→ **Given records**:
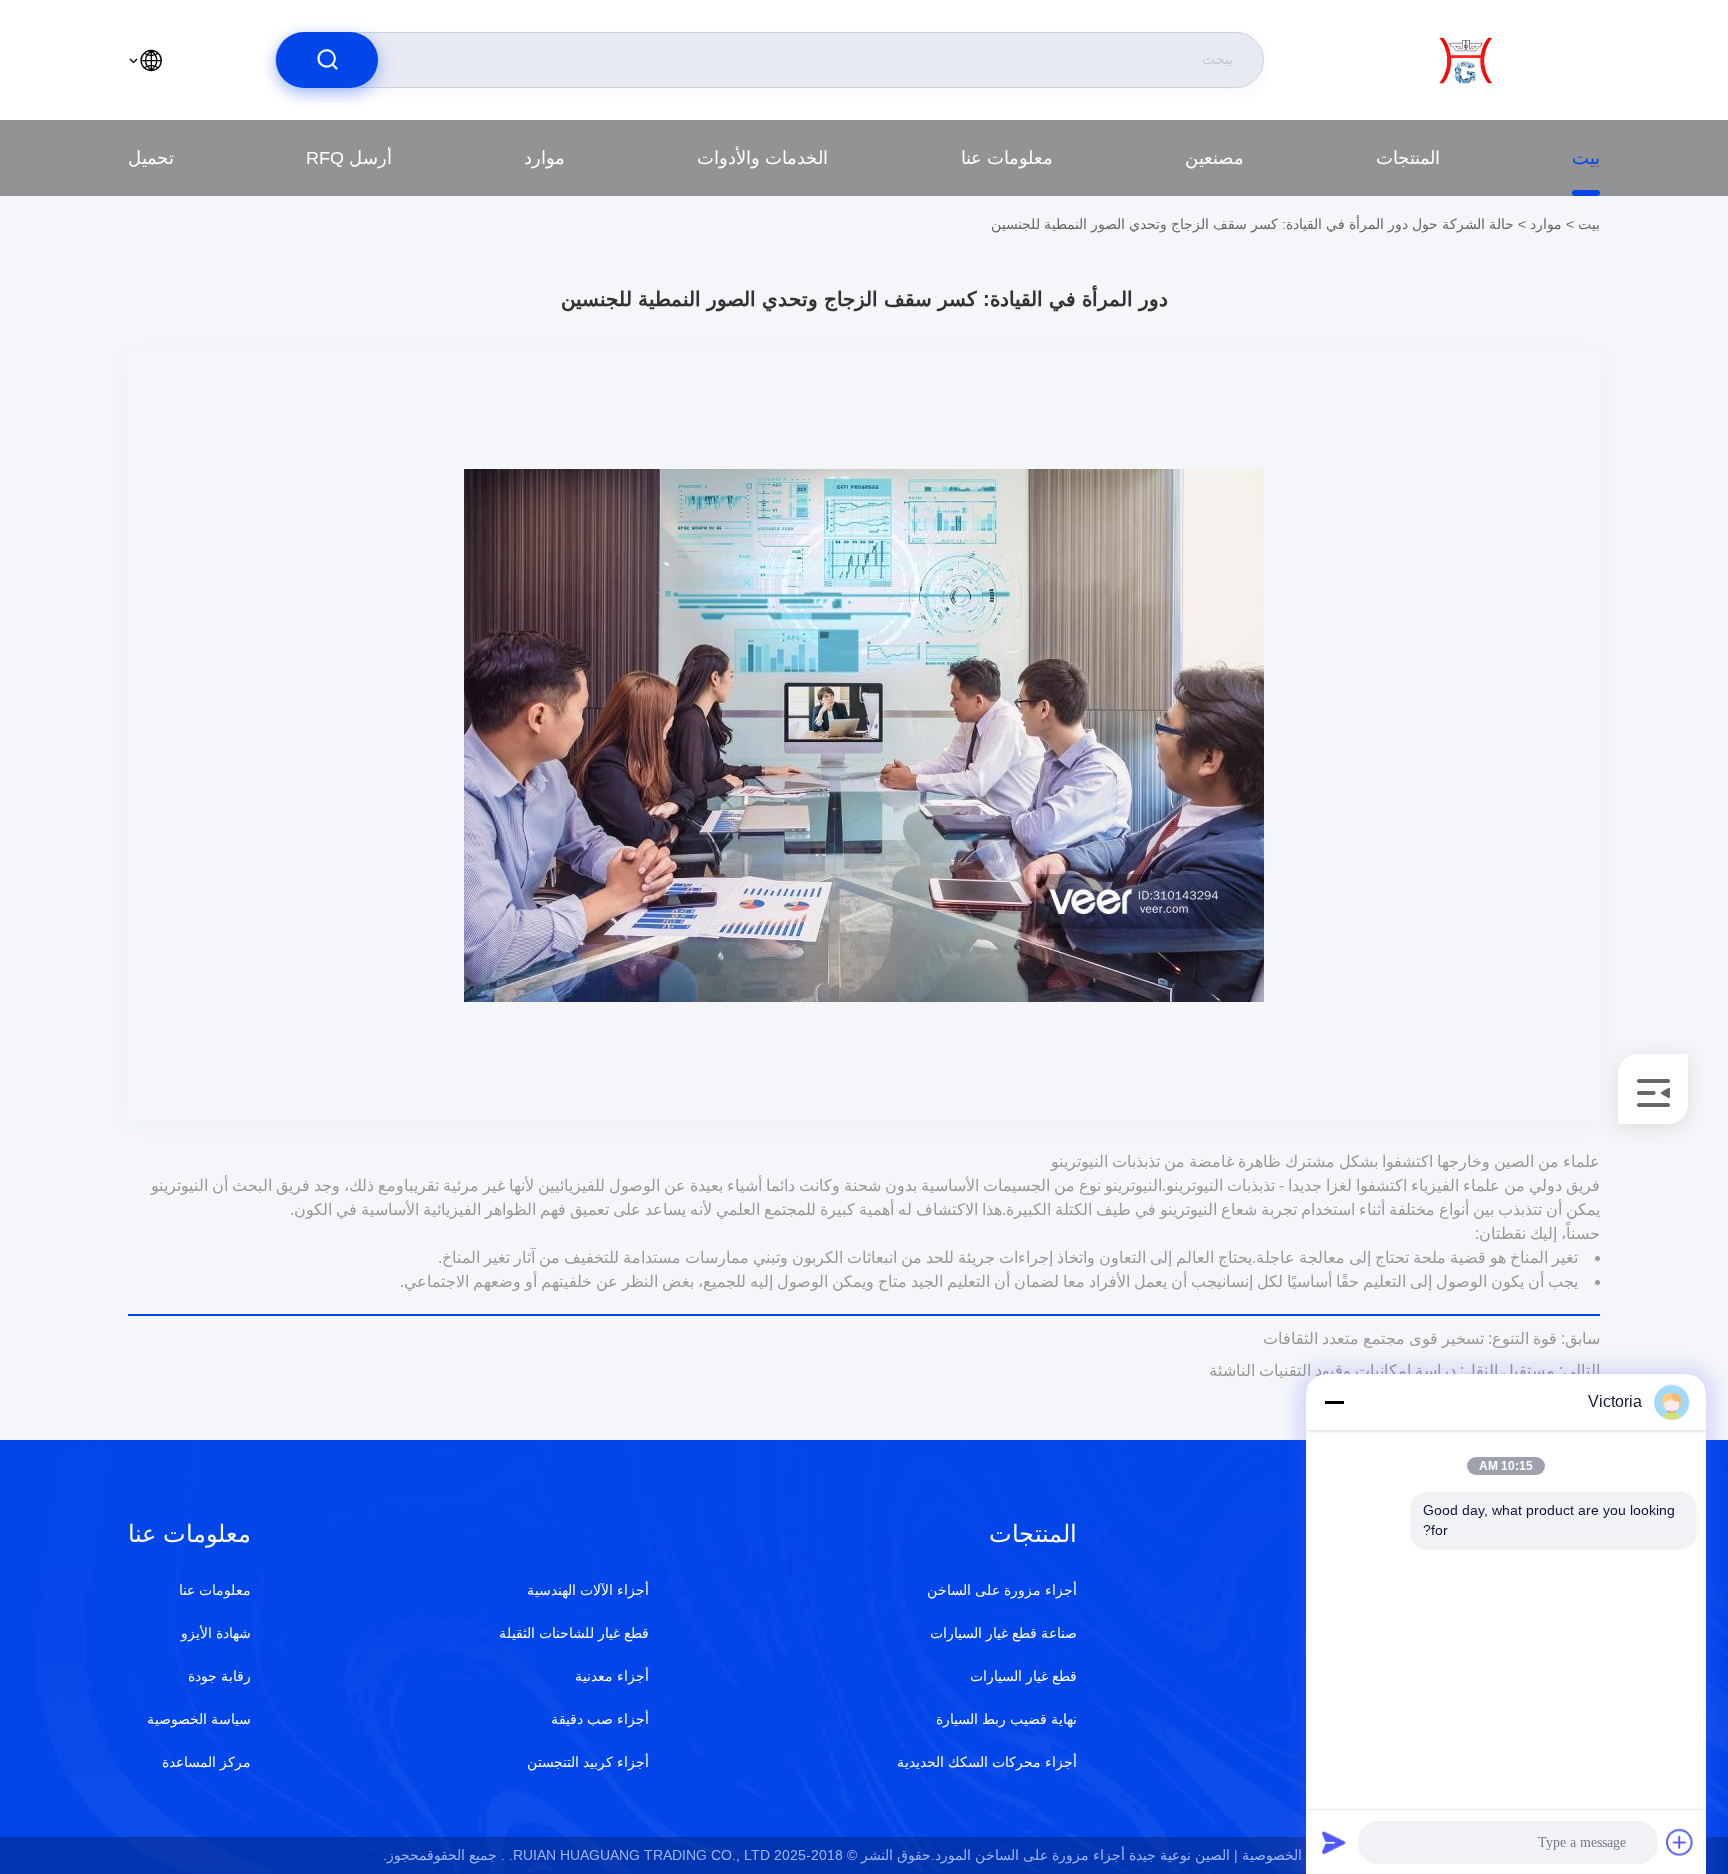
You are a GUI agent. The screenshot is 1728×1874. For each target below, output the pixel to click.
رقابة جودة (219, 1676)
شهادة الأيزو (216, 1633)
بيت (1586, 158)
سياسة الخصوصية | (1290, 1855)
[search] (327, 60)
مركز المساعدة (206, 1762)
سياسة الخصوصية (199, 1719)
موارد (544, 158)
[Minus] (1334, 1402)
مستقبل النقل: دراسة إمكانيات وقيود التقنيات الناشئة (1404, 1371)
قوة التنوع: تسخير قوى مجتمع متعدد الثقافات (1431, 1339)
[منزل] (1519, 60)
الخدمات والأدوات (762, 158)
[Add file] (1680, 1842)
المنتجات (1408, 158)
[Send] (1334, 1842)
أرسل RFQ (349, 158)
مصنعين (1214, 158)
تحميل (151, 158)
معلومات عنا (1007, 158)
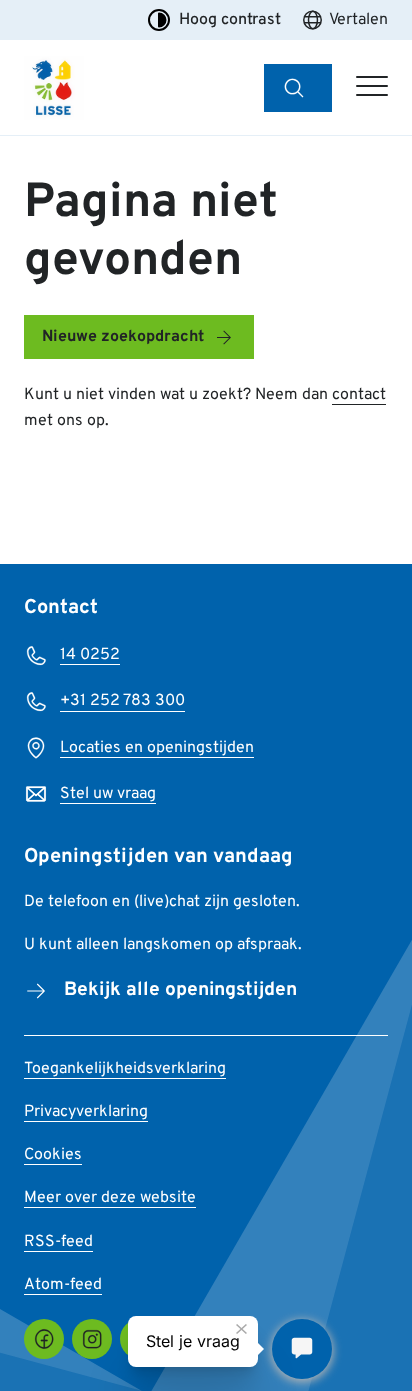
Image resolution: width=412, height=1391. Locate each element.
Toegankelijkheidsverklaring (125, 1069)
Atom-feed (63, 1285)
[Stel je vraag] (302, 1349)
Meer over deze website (110, 1198)
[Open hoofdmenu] (372, 88)
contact (359, 395)
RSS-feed (58, 1242)
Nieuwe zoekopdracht (123, 337)
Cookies (53, 1155)
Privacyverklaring (86, 1112)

→ **Task objective**: Return all lines from the data that include the string "each".

→ **Answer for the task**:
You are a GUI agent. The screenshot is 1728×1874. For each target below, output the pixel to click.
Image resolution: width=412, height=1391. Locate each element.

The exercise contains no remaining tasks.